Zhi Da, University of Notre Dame,
Joseph Engelberg, University of North Carolina, and
Pengjie Gao, University of Notre Dame
In Search of Attention
Turnover, extreme returns, news, and advertising expense are indirect proxies of investor attention. Da, Engelberg, and Gao propose instead a direct measure of investor demand for attention or active attention using aggregate search frequency in Google (SVI). In a sample of Russell 3000 stocks from 2004 to 2008, they find SVI to be correlated with but different from existing proxies of investor attention. In addition, SVI captures investor attention on a timelier basis. SVI allows them to shed new light on how retail investor attention affects the returns to IPO stocks and price momentum strategies. Using retail order execution in SEC Rule 11Ac1-5 reports, they establish a strong and direct link between SVI changes and trading by less sophisticated individual investors. Increased retail attention as measured by SVI during the IPO contributes to the large first-day return and long-run underperformance of IPO stocks. They also document stronger price momentum among stocks with higher level of SVI, consistent with the explanation of momentum proposed by Daniel, Hirsheifer and Subrahmanyam (1998).

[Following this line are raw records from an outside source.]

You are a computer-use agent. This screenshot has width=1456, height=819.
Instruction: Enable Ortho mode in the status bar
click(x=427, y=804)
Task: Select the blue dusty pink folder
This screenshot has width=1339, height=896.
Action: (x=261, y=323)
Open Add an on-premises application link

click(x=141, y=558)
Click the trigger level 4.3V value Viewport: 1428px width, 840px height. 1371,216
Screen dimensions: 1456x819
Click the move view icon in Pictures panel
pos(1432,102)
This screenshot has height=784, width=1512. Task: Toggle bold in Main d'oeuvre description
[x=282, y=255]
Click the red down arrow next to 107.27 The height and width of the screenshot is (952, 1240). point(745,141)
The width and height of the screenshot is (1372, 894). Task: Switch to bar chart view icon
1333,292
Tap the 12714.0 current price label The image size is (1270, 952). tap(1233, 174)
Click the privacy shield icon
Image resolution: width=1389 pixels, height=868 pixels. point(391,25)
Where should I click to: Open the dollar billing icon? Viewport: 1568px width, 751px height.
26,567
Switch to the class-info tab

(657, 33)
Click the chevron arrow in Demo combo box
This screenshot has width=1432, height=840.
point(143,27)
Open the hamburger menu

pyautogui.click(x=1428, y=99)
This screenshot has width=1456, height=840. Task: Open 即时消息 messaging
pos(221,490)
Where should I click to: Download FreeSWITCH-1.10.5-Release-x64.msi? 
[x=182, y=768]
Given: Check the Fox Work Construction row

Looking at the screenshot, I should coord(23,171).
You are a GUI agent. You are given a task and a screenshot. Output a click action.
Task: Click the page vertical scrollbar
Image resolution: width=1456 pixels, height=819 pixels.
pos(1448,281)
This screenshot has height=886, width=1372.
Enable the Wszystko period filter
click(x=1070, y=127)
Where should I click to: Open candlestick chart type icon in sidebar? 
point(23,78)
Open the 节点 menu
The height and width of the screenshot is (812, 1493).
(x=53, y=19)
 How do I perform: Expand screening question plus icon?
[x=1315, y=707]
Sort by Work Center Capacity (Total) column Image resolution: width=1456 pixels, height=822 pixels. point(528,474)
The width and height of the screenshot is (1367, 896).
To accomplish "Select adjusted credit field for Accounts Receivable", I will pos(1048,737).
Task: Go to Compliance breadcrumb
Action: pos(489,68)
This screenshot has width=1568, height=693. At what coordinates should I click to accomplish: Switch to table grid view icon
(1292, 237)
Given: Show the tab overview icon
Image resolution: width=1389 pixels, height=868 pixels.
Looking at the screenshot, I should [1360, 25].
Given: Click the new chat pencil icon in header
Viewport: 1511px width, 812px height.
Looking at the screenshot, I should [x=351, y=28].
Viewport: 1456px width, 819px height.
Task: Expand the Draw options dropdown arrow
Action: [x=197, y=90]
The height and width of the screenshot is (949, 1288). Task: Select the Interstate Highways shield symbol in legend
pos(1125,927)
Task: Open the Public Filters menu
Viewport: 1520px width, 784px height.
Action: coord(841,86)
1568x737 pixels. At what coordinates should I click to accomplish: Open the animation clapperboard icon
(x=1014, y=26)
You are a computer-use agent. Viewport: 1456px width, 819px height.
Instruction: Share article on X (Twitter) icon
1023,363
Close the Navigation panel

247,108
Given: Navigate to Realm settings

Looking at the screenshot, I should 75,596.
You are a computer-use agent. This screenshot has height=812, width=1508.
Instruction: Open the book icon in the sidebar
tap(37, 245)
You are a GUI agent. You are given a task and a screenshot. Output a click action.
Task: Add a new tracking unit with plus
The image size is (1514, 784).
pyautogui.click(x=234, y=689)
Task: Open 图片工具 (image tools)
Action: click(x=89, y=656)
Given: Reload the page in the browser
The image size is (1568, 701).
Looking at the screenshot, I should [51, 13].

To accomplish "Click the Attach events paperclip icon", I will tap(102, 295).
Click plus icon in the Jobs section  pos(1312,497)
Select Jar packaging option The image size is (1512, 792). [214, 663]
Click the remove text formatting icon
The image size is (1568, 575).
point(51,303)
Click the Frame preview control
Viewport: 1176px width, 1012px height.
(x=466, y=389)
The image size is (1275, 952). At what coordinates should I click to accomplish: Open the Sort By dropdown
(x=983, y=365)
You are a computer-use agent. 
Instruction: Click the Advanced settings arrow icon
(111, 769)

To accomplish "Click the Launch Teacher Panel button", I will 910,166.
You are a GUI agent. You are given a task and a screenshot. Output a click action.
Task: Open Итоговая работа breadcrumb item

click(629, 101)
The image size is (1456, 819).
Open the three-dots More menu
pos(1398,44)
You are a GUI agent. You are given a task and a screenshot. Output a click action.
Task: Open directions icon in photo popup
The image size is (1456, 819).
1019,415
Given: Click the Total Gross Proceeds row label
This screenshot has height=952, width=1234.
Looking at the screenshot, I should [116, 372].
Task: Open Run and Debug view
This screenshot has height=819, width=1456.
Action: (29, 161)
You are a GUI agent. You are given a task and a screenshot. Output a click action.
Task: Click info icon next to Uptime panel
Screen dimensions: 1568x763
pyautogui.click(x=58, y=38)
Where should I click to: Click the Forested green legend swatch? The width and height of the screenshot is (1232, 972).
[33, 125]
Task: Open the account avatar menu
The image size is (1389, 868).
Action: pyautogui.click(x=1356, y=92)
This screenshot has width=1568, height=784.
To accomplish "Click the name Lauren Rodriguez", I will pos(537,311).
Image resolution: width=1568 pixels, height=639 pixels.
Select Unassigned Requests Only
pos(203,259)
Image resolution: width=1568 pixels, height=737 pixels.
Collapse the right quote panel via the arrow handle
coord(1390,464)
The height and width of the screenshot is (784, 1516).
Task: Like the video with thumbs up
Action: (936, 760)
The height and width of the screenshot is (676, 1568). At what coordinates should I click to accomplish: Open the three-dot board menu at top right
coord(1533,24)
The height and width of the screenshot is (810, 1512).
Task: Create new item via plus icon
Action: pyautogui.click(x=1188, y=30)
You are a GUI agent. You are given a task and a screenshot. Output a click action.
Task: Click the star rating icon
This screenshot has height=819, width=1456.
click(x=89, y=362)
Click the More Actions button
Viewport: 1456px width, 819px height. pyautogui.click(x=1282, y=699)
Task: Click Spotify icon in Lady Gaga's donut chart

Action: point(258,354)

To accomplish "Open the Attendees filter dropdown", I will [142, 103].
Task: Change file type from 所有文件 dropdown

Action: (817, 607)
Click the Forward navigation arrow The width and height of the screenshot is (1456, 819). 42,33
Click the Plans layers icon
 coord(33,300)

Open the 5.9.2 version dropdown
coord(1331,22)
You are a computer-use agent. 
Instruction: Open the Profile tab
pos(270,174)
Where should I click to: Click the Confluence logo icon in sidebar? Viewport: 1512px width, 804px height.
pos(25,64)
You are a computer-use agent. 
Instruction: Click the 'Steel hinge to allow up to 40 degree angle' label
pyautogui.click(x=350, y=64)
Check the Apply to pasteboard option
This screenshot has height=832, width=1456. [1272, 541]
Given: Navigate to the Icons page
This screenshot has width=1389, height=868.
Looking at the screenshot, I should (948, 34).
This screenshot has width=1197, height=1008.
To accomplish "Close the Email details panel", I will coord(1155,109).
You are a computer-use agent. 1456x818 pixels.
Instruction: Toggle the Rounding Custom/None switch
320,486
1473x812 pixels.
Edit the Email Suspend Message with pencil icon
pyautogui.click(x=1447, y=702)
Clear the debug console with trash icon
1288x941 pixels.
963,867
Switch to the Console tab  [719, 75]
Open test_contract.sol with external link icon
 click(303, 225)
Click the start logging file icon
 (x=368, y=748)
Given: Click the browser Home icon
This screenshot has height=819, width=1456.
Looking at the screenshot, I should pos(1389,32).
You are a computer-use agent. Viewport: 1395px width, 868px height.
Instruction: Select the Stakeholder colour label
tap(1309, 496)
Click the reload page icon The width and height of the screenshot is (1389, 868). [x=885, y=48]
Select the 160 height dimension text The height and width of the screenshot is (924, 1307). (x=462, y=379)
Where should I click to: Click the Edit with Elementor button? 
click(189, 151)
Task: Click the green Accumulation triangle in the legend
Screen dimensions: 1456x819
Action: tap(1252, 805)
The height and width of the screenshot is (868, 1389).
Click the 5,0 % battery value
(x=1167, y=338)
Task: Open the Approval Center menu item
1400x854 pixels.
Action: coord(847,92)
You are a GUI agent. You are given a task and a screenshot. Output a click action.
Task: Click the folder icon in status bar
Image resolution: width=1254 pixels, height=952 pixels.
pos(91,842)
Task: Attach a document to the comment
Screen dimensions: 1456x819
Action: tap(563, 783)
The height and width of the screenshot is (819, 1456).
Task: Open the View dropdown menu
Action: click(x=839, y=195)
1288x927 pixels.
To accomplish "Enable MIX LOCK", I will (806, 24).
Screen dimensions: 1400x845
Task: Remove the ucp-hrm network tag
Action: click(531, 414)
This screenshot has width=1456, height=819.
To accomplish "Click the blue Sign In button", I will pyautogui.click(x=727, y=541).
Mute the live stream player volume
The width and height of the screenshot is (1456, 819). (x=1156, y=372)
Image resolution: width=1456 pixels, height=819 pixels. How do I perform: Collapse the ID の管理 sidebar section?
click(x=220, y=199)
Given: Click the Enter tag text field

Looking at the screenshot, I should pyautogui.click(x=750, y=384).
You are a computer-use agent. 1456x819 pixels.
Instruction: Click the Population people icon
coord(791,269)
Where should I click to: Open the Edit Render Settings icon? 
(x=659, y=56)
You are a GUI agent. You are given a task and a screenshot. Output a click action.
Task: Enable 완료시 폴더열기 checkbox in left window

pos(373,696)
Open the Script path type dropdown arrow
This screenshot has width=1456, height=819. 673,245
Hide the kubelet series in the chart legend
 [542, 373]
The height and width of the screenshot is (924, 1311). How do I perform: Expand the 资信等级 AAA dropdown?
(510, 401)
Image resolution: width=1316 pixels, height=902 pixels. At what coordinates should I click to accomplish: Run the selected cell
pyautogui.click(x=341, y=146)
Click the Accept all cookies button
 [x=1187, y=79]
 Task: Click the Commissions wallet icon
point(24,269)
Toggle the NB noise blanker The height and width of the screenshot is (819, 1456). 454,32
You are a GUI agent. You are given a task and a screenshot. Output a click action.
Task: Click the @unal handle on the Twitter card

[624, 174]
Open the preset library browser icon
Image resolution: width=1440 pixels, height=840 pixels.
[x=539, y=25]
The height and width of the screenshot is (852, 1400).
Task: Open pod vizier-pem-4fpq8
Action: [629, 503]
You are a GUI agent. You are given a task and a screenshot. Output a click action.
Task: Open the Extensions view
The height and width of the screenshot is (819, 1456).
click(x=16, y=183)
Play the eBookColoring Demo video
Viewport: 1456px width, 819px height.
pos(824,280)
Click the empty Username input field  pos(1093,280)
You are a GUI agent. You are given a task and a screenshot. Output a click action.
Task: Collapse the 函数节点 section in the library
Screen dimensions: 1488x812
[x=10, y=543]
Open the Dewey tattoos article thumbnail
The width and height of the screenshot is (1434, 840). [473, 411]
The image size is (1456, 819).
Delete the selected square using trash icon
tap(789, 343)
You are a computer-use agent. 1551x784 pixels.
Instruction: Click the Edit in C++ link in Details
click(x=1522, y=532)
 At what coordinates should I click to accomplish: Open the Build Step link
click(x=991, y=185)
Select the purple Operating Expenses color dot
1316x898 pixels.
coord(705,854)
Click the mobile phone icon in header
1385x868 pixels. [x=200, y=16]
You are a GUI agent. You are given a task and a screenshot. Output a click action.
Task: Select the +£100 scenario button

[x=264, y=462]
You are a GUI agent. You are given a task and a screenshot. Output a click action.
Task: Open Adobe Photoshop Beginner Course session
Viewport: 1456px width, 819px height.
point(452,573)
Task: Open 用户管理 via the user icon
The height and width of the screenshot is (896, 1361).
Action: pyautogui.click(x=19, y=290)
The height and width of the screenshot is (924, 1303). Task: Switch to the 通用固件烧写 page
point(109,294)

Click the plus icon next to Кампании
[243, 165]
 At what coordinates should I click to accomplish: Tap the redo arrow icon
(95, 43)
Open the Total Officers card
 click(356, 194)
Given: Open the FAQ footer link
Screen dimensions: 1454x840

Stewart Mayhew, Securities and Exchange Commission,
Timothy McCormick, Securities and Exchange Commission,
and Chester Spatt, Carnegie Mellon University and NBER
The Information Content of Market-on-Close Imbalances, the Specialist and NYSE Equity Prices
Mayhew and his co-authors examine the relationship between announcements of a) market-on-close orders, b) price dynamics, and c) specialist trading on the New York Stock Exchange. They find that the closing-order imbalance affects prices even prior to the announcement of the imbalance. This is consistent with investors expressing their demands through both market-on-close orders and direct purchasesso that some of the price impact could occur before the specialists announcement of the imbalance. However, to a degree the specialist himself is trading ahead of the announcement, which also helps explain why price movement occurs before dissemination of the imbalances. Consequently, the remaining traders (other than the specialist) are actually trading against the direction of their closing imbalances and the specialist is not helping to smooth investor demands. Because of the structure of the mechanism and the volatility of prices near the close (which is especially elevated at the deadline for market on close orders at 3:40 p.m.), this is an interesting context for studying how information gets reflected in price.